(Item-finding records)
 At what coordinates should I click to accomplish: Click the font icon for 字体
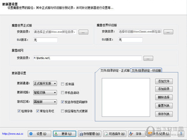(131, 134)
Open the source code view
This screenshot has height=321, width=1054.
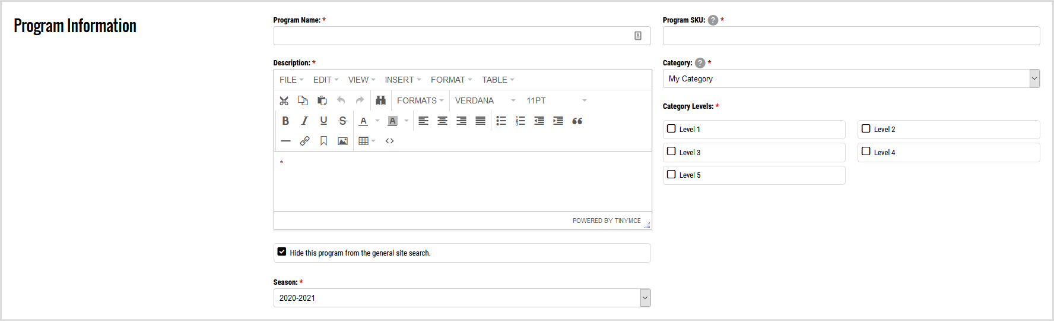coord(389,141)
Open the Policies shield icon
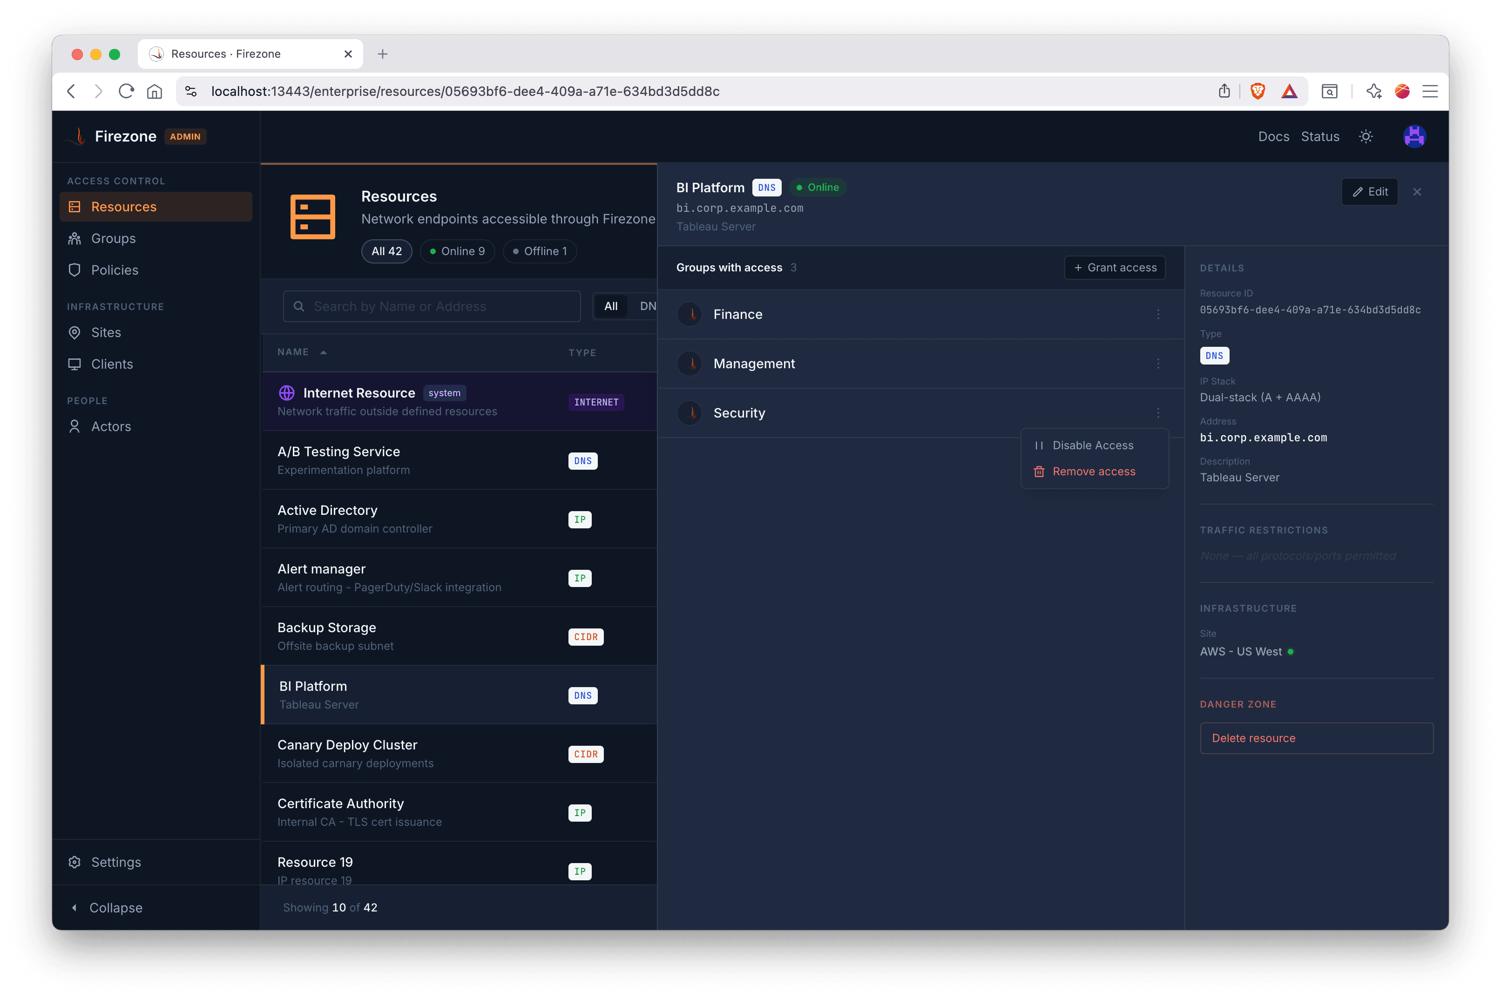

--- Your task ---
Arrange the lines of the material above as a JSON list of strings, one string per line, with blank lines dropped. Leave the pictures out.

--- Answer to the exercise ---
[
  " At what coordinates should I click to accomplish: Click the font icon for 字体",
  "(131, 134)",
  "Open the source code view",
  "This screenshot has height=321, width=1054.",
  "coord(389,141)",
  "Open the Policies shield icon"
]